The morning-after pill should be prescribed in advance to teens just in case they one day need it, says the country's leading medical society of pediatricians.

The American Academy of Pediatrics said Monday that emergency contraceptives like Plan B and Next Choice can be used to curb a U.S. teen pregnancy rate which, while declining over the past two decades, still surpasses that of other developed countries.

"Adolescents are more likely to use emergency contraception if it has been prescribed in advance of need," the academy's Committee on Adolescence wrote in the statement, which was published online Nov. 26 in Pediatrics and will also be in the December print issue. "Pediatricians have an important role, through their interactions with adolescents, to address the major public health objective of continuing to reduce adolescent pregnancy in the United States."

Emergency contraceptives are indicated for use following sexual assaults, unprotected intercourse, condom breakage or slippage, or missed doses of hormonal contraceptives such as the pill, patch and ring.

In all U.S. states, females 17 and older and males 18 and older can obtain emergency contraception without prescription from a doctor or pharmacist, while those under 17 need a script.

The statement's authors note that about 34 out of every 1,000 15 to 19-year-olds give birth and nearly 80 percent of pregnancies in adolescents are unintended. While both hormonal birth control pills and condoms are very effective at reducing pregnancy chances, both methods require strict adherence or else they aren't effective, the committee notes. Missing birth control is a situation where emergency contraceptives could help reduce unwanted pregnancy, according to the committee.

The morning-after pill is most effective if used in the first 24 hours but can be taken up to 120 hours after unprotected intercourse.

"Studies have shown that adolescents are more likely to use emergency contraception if it has been prescribed in advance of need," wrote the committee. "However, a majority of practicing pediatricians and pediatric residents do not routinely counsel patients about emergency contraception and have not prescribed."

Increased access to contraceptives was a major reason the American College of Obstetricians and Gynecologists (ACOG) announced last Tuesday it wants birth control pills to be sold over-the-counter.
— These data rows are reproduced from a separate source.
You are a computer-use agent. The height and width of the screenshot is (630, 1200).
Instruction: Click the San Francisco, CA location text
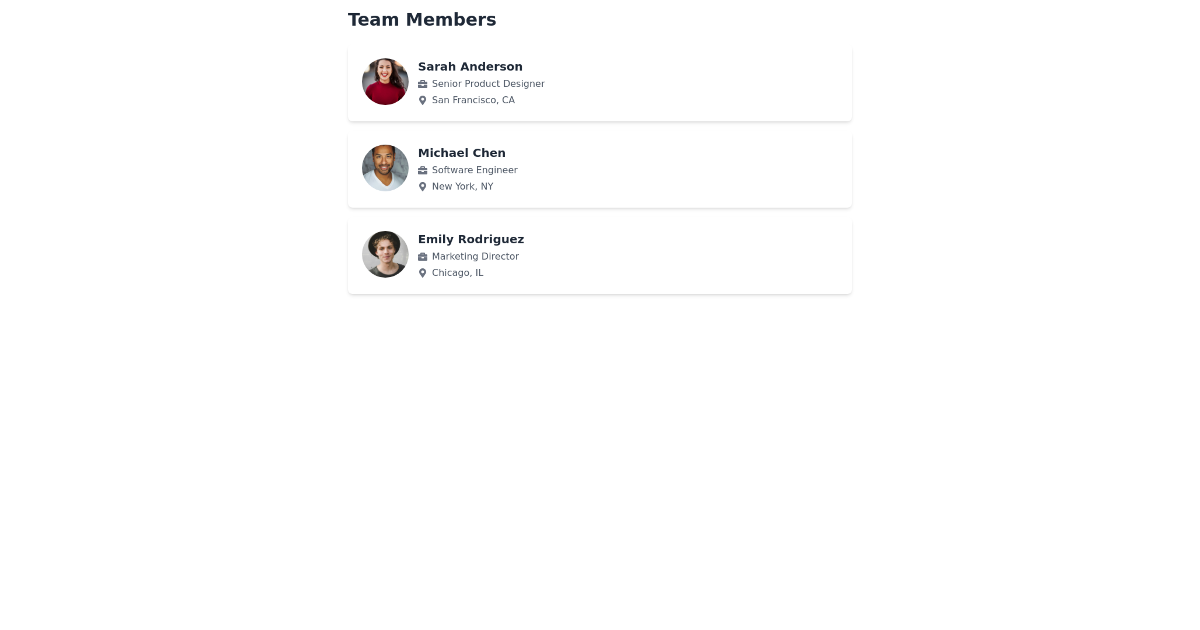click(473, 100)
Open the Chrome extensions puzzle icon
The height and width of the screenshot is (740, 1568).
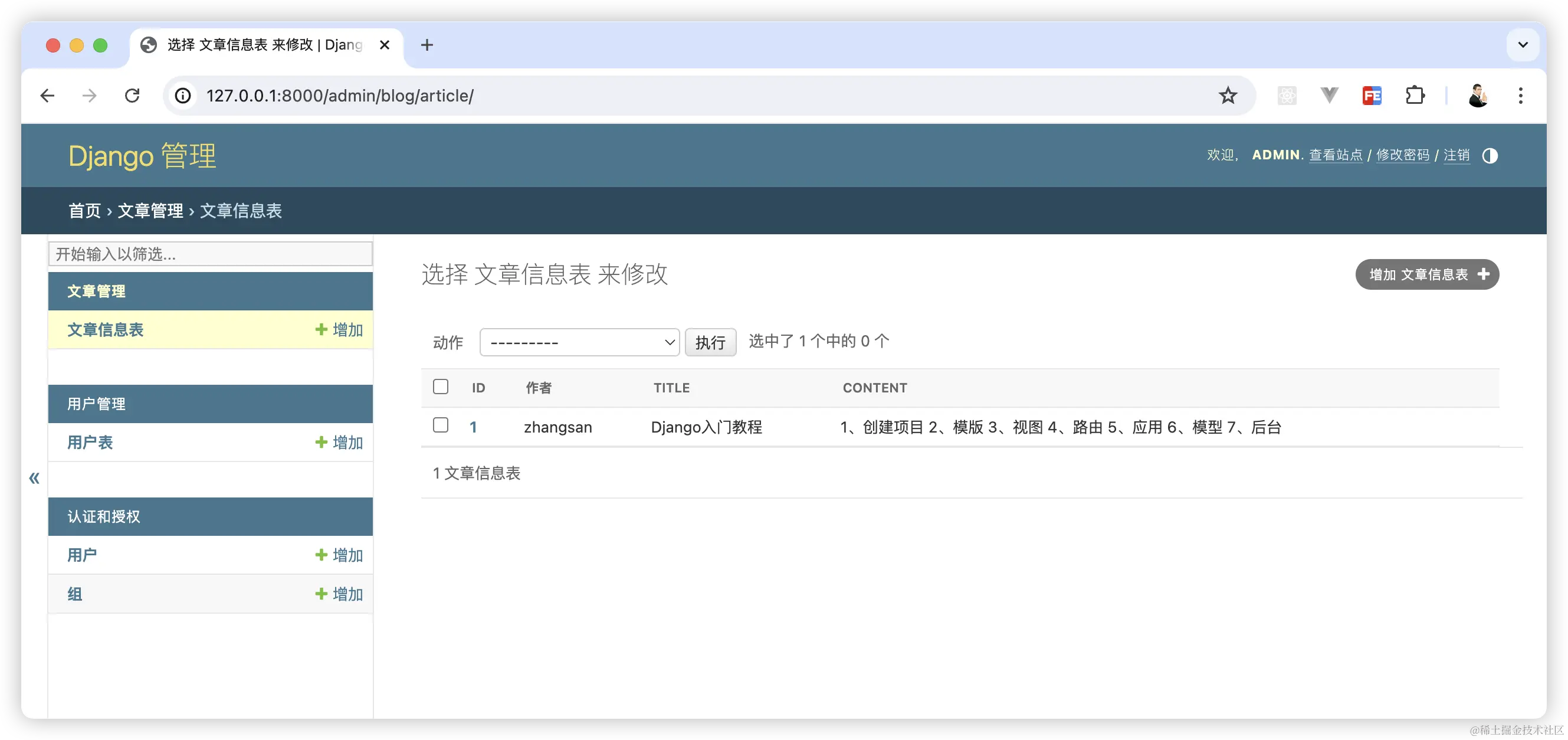[1415, 96]
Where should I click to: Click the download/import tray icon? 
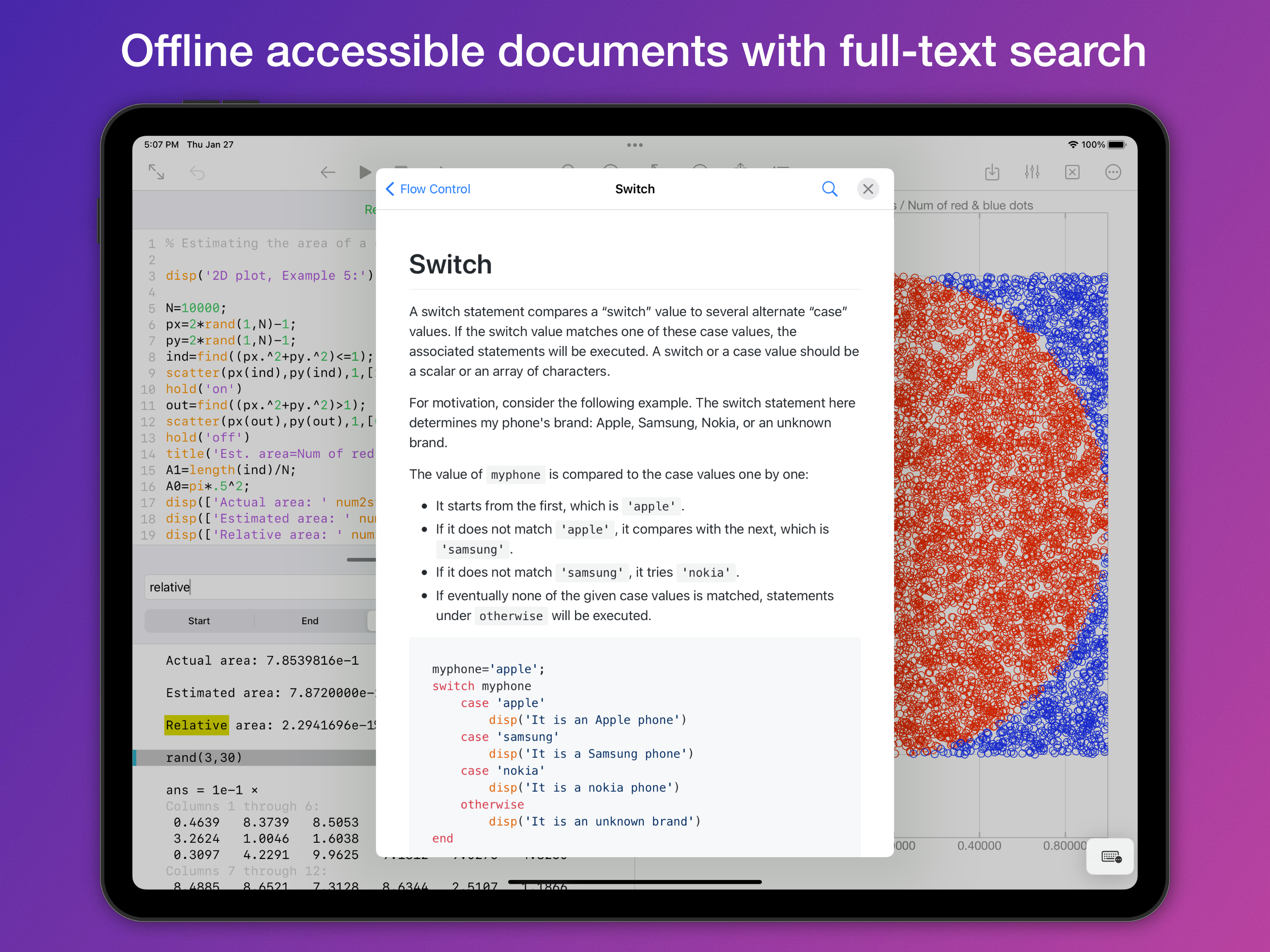tap(992, 172)
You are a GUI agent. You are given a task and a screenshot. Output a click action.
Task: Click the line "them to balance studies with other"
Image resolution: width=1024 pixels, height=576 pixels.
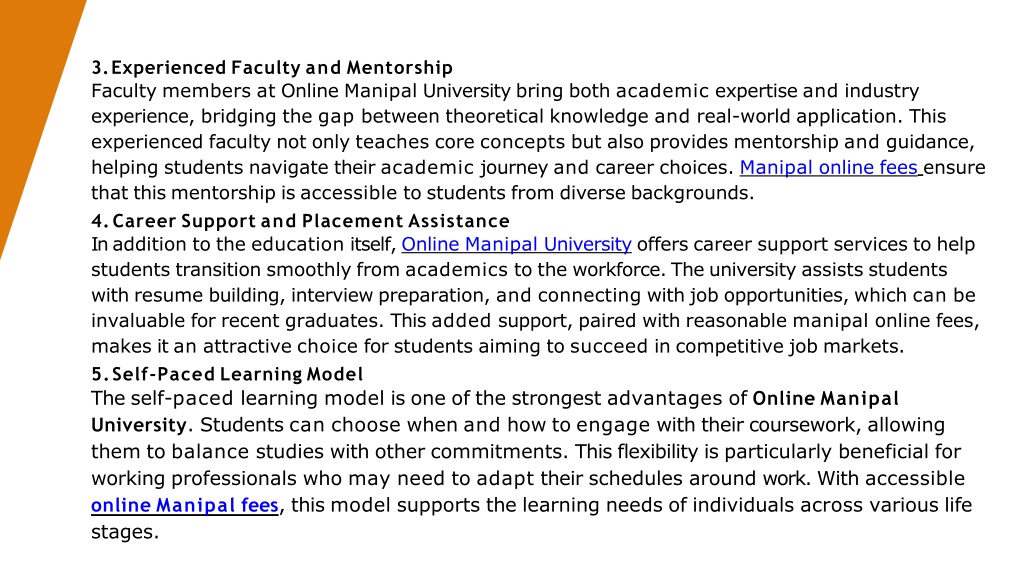tap(526, 452)
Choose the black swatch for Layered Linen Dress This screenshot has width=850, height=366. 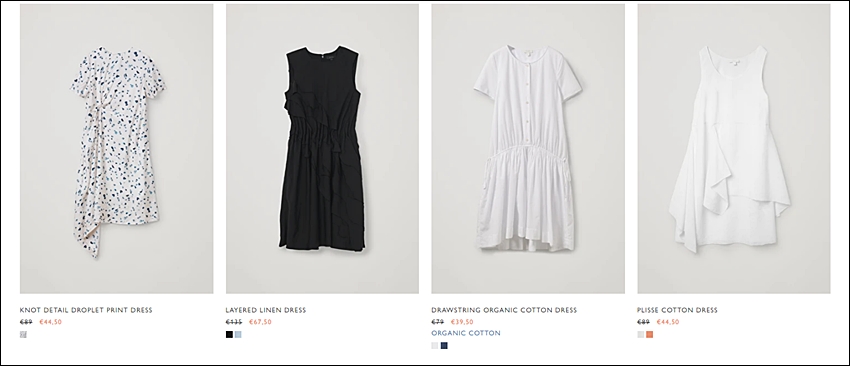click(x=229, y=335)
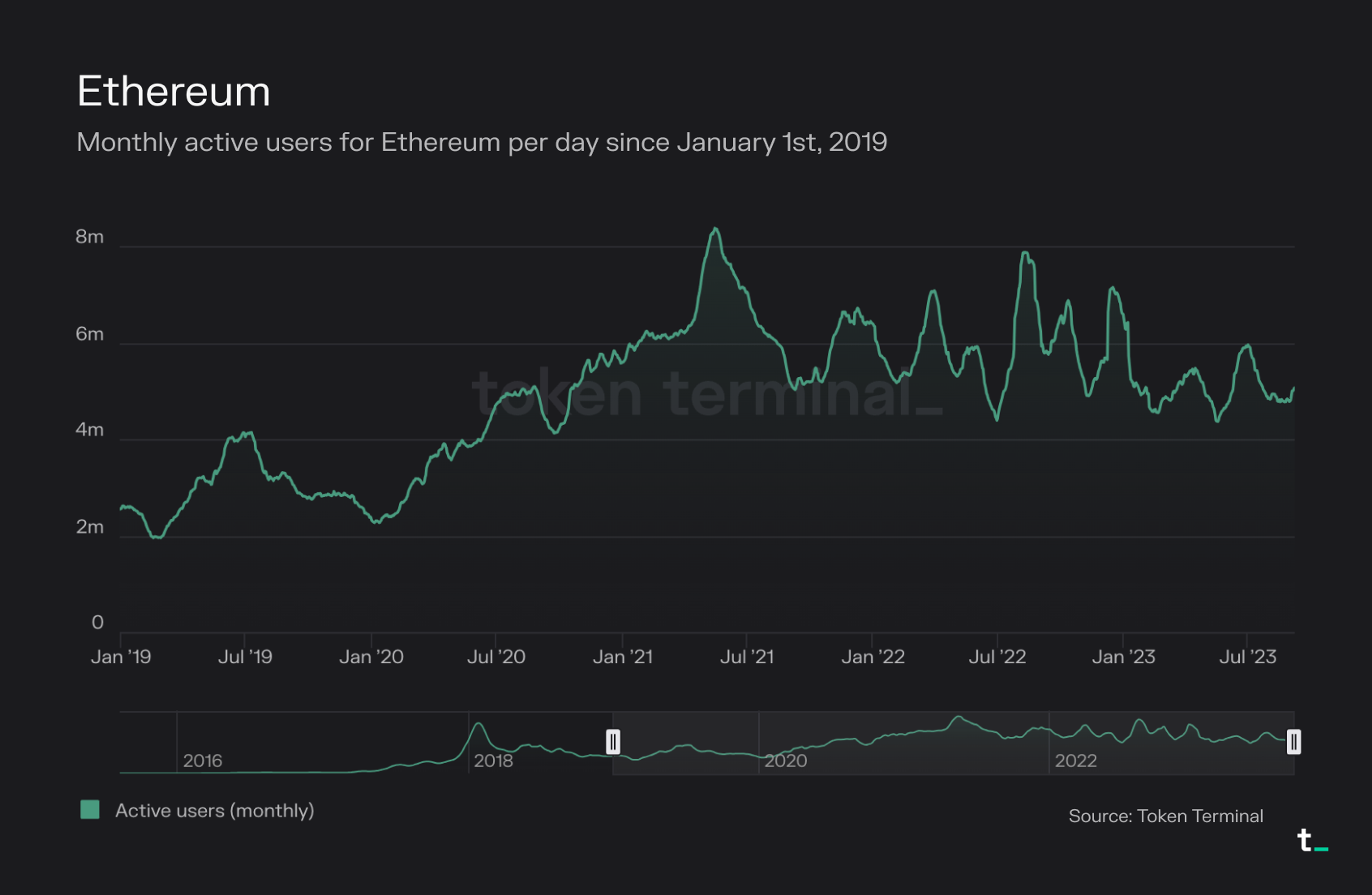Click the 2022 marker in the range navigator
Screen dimensions: 1372x895
(x=1076, y=761)
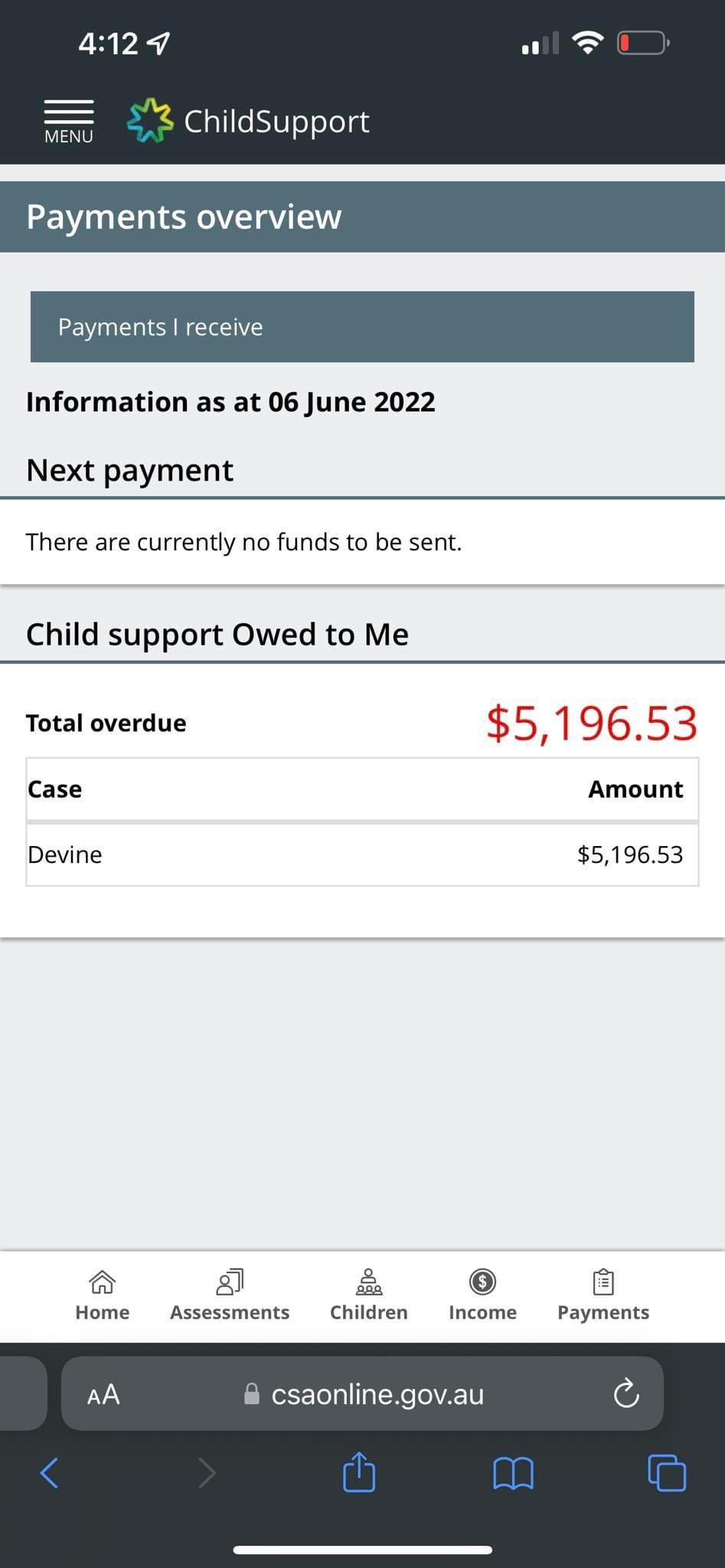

The group argued that practical limitations of taking the pill every day could be curbed by making the pill more readily available. That could also reduce health risks to both mom and newborns and cut health care tax dollar burden, the group said.

In its new statement on morning-after contraceptives, the pediatrics academy said it aims to educate doctors about available emergency contraceptives, and to encourage routine counseling and advance prescriptions of emergency contraceptives as a public health strategy to reduce unwanted pregnancies.

The statement also encourages pediatricians to push for better insurance coverage and increased access to emergency contraception for teens regardless of age.

Though this may create an ethical dilemma for some physicians and pharmacists, the academy said pediatricians have a duty to inform their patients about relevant treatment options and have a "moral obligation" to refer patients to other doctors who will provide and educate about those services.

Steven Mosher, president of the anti-abortion rights organization the Population Research Institute, of Front Royal, Va., told WebMD the new policy from the academy "is a violation of parents' rights and is also not in the best interest of the teenagers themselves."

Last December, the U.S. Food and Drug Administration was preparing to lift an age limit on Plan B One-Step emergency contraceptives which would have made the pills available over-the-counter. However Health and Human Services Secretary Kathleen Sebelius stepped in and blocked the move, because girls as young as 11 are physically capable of having kids, and data did not sufficiently show girls that young could properly understand how to use the product with adult guidance.

Dr. Robert Block, president of the American Academy of Pediatrics, said at the time, "The decision to continue restricting access to this safe and effective product is medically inexplicable."